Here are some expert tips to help you and your doc get the best from the test. Before choosing to take blood:
Test only when you have a plan to respond to the results. Use the test to answer specific questions such as: Which drug in your current regimen is failing? Which drug that you might switch to is likely not to work?
Test only before you stop your regimen. When the anti-HIV pressure of the drug is removed, the resistant strains have no reproduction advantage over the “wild type” and may soon fade away—leading to misleading results if resistance is measured down the line.
Test only if viral load is above 1,000; below that, tests are not accurate.
When interpreting test results:
Bear in mind that the tests are useful to rule drugs out, not in. A “no resistance” result to a particular drug or class of drugs doesn’t mean that those drugs will work. There could be resistance below the test’s level of detection.
Conversely, mutations (found by genotypic tests) that are commonly linked to resistance may not actually create it in your body. Your own and the virus’ genetics, your particular drug combination and other factors could make a drug effective when the test predicts otherwise. Phenotypic tests can also yield imperfect data because it is not yet clear where to set the drug-concentration cutoff.
And note that tests from different labs may give different results. When all is said and done, resistance tests are only part of the equation—not the final word—in deciding on a particular treatment strategy. But used properly, the tests offer hope: HIV may be a confident and quick-charging hare of a virus, but the tortoise of AIDS research is evolving rapidly as well.
A PAIR OF ACES
Geno or pheno? What’s the difference? Which is better? Ask Mr. Science a question he can answer. Here’s what we know so far: A genotypic test, as its name suggests, identifies whether the genes of your HIV have mutated in a way that helps it elude a particular drug or combo, while a phenotypic test measures how much of the drug or combo is required to keep your virus from replicating. If your viral load is high, your virus is rapidly evolving. One of HIV’s tricks is to reproduce not only frequently but sloppily, constantly creating millions of mutations. Few of these cause problems, but some are adaptive—allowing the virus to reproduce in the presence of drugs that previously killed it.
Genotypic resistance testing pinpoints which, if any, mutant viruses a sample of HIV contains. This is done by comparing the genetic sequence of the viruses with sequences known to cause resistance. By contrast, phenotypic resistance testing determines the level of drug it takes to kill a virus: An HIV sample is exposed to various drugs in a lab medium, and if virus grows, that shows phenotypic resistance.

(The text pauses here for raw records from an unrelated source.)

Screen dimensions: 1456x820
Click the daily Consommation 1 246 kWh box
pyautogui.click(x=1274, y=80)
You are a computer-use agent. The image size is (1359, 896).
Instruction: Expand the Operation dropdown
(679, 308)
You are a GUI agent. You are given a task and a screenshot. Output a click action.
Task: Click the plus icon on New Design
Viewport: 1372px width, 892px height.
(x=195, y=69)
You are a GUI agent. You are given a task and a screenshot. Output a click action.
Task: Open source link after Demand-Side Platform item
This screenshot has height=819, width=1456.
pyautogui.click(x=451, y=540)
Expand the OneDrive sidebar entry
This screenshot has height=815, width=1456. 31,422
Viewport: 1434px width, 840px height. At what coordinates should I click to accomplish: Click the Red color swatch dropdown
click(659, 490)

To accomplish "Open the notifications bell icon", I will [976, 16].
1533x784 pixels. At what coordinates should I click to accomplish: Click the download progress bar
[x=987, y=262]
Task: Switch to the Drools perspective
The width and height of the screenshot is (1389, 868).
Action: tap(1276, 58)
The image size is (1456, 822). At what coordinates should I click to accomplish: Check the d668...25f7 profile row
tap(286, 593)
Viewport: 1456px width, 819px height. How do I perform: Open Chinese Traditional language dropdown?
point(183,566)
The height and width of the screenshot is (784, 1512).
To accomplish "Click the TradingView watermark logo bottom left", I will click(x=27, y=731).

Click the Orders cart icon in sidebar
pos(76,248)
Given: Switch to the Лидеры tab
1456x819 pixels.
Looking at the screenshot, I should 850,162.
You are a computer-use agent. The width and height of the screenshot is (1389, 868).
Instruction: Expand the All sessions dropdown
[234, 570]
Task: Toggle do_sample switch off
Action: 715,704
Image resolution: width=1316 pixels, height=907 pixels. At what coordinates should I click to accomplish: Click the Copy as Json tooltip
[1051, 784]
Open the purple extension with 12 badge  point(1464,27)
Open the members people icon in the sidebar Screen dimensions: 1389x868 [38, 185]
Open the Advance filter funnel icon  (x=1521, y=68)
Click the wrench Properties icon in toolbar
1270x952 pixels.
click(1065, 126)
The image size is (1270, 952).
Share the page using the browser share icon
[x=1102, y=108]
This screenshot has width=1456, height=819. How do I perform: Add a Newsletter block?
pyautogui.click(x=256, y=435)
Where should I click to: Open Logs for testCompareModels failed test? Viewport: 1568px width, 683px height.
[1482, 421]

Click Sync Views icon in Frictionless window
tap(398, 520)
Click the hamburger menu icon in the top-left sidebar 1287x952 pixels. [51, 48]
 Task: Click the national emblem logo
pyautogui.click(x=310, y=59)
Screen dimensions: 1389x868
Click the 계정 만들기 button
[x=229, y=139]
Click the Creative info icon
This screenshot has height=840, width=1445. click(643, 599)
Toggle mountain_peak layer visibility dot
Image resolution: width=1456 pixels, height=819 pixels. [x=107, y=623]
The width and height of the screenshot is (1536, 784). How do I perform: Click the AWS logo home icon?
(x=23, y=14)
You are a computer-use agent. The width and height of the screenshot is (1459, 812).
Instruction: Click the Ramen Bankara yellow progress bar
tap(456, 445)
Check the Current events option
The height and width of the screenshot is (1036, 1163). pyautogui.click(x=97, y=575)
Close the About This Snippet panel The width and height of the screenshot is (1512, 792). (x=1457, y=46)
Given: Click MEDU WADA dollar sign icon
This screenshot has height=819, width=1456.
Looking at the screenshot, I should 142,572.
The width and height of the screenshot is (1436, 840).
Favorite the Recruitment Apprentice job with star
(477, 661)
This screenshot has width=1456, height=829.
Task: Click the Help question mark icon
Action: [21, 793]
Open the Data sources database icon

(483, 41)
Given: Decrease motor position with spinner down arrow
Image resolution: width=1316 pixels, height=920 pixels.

It might seem that phenotypic testing is more useful, since it tests actual virus against actual drugs, but it is less researched, more expensive and takes longer to obtain results (at least a month) than genotypic testing (10 days or less). On the other hand, genotypic results are harder for physicians to interpret because they require comparison with ever-expanding databases of known mutations. So it’s a toss-up: If you take both tests, you may find agreement that clearly directs you to drop one drug in favor of another. Or you may get confusing or conflicting results. But one thing is clear: With properly used info, more is better.